Karine Vanasse n’en est pas au premier film où son personnage côtoie la violence masculine sous plusieurs formes (Ma fille, mon ange, Séraphin, Polytechnique). Mais ici, ce face-à-face se vit en couple, fait-elle observer, ce qui est nouveau.

«J’ai souvent joué une fille qui se retrouve prise toute seule dans une situation, dit-elle. Dans ce cas-ci, je trouvais intéressant d’avoir à jeter constamment un regard sur l’autre. Avec Sébastien, nous devions avoir une chimie crédible, former un couple moderne sans tomber dans les clichés et créer quelque chose d’assez réaliste.»

Sébastien Huberdeau et elle se connaissent bien pour avoir joué dans Polytechnique de Denis Villeneuve et ont un grand respect l’un pour l’autre.

«Dans ce film, le côté thriller nous est donné dans une forme assez classique. Mais l’histoire secondaire entre Stéphanie et Éric est aussi intéressante à explorer, défend Karine Vanasse. Cela ajoute beaucoup au film. Et comme ni Sébastien ni moi n’avions fait de thriller auparavant, on découvrait la forme du jeu ensemble et on s’écoutait. Sébastien sait très bien jouer les demi-tons. Dans Angle mort, son personnage pogne parfois les nerfs envers sa blonde, mais il ne veut pas trop la heurter non plus.»

«Karine est une comédienne très rigoureuse, dit de son côté Sébastien Huberdeau. Elle a beaucoup d’écoute et est curieuse. Karine est une comédienne qui réfléchit. Moi, je suis davantage un impulsif.»

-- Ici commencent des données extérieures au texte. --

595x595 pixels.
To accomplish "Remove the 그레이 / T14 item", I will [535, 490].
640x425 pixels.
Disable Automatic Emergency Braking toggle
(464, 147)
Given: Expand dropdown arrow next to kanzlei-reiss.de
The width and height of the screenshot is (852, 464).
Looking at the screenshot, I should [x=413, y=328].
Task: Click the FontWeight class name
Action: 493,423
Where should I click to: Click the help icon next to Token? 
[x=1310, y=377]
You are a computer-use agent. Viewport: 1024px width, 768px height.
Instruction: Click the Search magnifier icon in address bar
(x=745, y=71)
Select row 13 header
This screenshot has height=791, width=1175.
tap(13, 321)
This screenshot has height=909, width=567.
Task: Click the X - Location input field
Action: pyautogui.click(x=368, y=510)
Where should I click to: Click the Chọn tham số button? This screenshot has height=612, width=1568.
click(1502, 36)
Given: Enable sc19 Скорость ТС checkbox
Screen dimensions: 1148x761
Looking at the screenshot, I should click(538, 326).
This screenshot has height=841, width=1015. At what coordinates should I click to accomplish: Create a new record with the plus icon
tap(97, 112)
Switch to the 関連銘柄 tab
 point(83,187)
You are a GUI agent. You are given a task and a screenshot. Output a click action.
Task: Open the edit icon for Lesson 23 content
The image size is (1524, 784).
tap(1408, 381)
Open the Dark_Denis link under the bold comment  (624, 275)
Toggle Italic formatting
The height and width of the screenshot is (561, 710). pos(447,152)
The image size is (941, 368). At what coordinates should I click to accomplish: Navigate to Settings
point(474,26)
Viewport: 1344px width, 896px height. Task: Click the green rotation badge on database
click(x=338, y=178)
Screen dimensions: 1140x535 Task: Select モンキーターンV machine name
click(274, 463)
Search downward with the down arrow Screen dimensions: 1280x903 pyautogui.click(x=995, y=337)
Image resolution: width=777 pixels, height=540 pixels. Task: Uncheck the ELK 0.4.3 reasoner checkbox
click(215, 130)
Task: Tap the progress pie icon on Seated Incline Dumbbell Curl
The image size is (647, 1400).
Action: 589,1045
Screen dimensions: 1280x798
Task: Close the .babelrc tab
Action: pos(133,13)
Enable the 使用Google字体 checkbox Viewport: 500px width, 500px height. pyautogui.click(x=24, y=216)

En lisant le scénario de Martin Girard, Huberdeau était heureux de voir en Éric un personnage plus léger que d’ordinaire. «Dans mes dernières années, j’ai joué des choses assez denses et substantielles, des êtres ténébreux, voire angoissés, dit-il. Alors qu’Éric est un gars qui n’a pas de grands tumultes intérieurs. Ce n’est pas un gars qui se pose des questions. Et c’est assez rafraîchissant.»

Cuba sans eau

Le tournage d’Angle mort s’est déroulé durant deux mois, à l’hiver 2010, à Cuba. Or, le spectateur constatera que tout se passe à l’intérieur des terres. Jamais, il ne verra une des célèbres plages cubaines. C’était volontaire.

«Je souhaitais garder le contrôle sur les espaces, explique le réalisateur Dominic James. Je ne voulais pas que ça devienne trop un film “vacances”. Je trouvais intéressante l’idée qu’il y avait toujours quelque chose qui fermait les plans. À partir du moment où le couple est pourchassé par le tueur, il fallait faire en sorte que l’on ne voit pas ce qui se passe en arrière. La route est toujours un peu restreinte. En somme, il n’y a pas de sortie.»

Ce qui, on le comprend, s’inscrit dans le ton du thriller. James a volontairement fermé les horizons. «Dans le cas contraire, cela aurait donné une illusion d’évasion, croit-il. Alors que là, on reste dans une atmosphère assez contrôlée.»